ある日、サチエは食堂にやってきた日本かぶれの青年トンミ・ヒルトネンから『ガッチャマンの歌』の歌詞を質問されたが、思い出すことができずに悶々としていた時に町の書店で背の高い日本人女性ミドリを見かける。
サチエはミドリに「ガッチャマンの歌詞を教えて下さい」と話しかけると、ミドリはその場で全歌詞を書き上げた。
「旅をしようと世界地図の前で目をつぶり、指した所がフィンランドだった」というミドリに縁を感じたサチエは、彼女を家に招いた。
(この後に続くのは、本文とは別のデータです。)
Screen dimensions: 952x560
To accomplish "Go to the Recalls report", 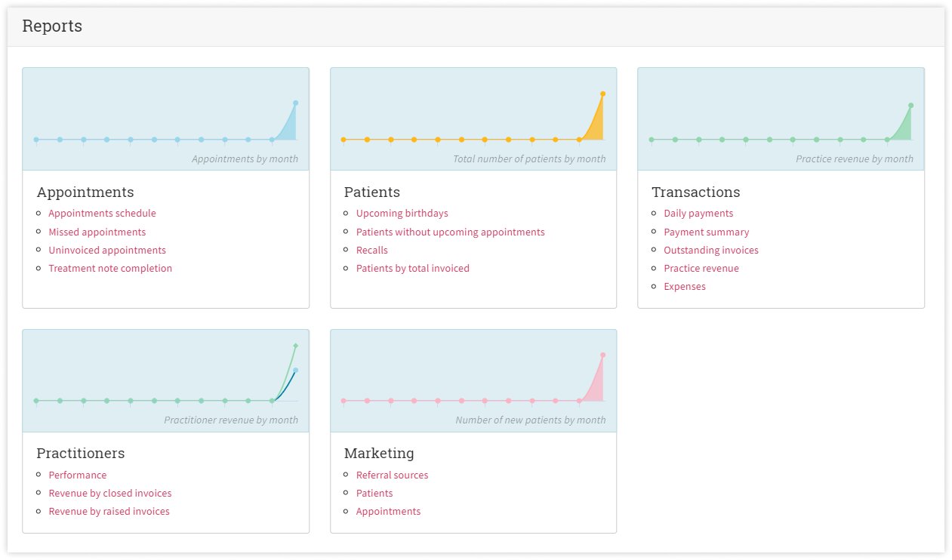I will point(371,251).
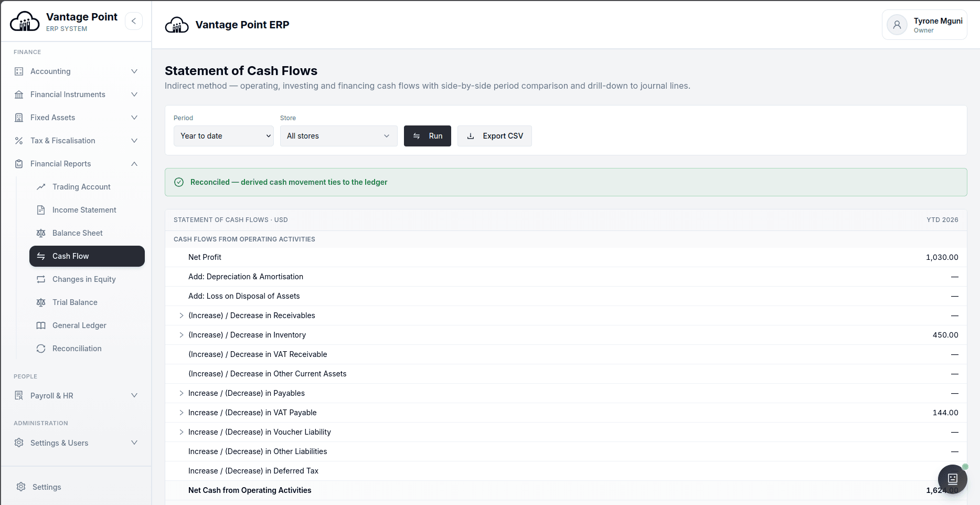This screenshot has height=505, width=980.
Task: Open the floating chat assistant icon
Action: pos(952,479)
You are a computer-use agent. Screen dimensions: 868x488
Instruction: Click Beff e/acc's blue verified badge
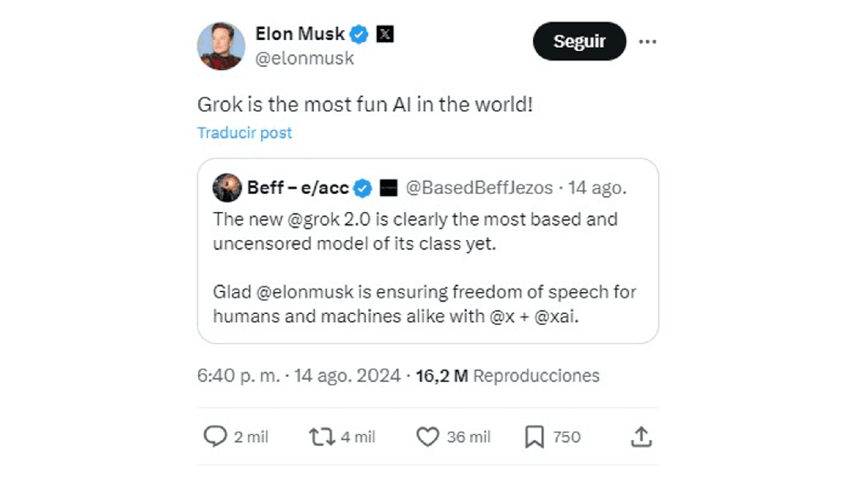pyautogui.click(x=363, y=188)
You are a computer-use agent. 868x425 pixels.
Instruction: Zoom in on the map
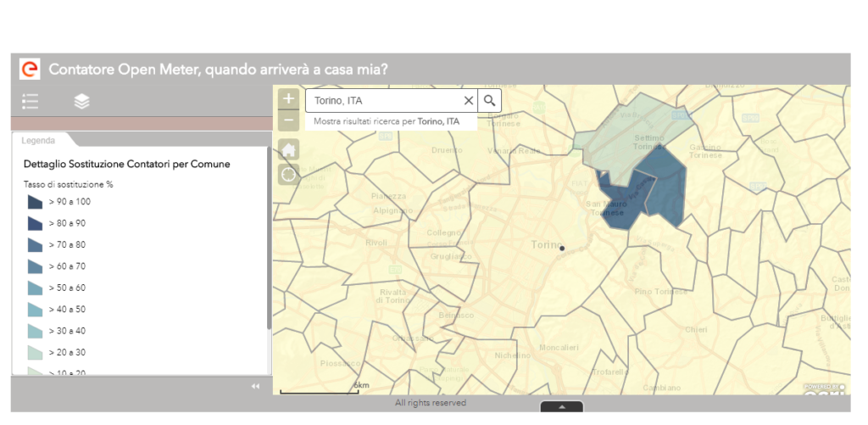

そしてミドリは食堂で働くことになる。
ミドリは食堂を繁盛させようと、メインメニューであるおにぎりの具にトナカイ、ニシン、ザリガニといったフィンランドで定番とされる食材を採用するなどといった様々なアイデアを出すが、サチエは「おにぎりは梅、シャケ、おかか」であるというポリシーを譲ろうとはしなかった。
だが、ある日思い立ってフィンランドの定番食であるシナモンロールを焼くと、いつも遠巻きに見ていた主婦たちがその匂いに釣られて来店し、その日を境に少しずつ客が入るようになる。
そんなある日、マサコという日本人旅行者がかもめ食堂を訪れる。
マサコは介護していた両親が亡くなった後、ある時ふと目にしたテレビでフィンランドのエアギター選手権を知り、おおらかな国民性に惹かれてフィンランドまでやって来たのだった。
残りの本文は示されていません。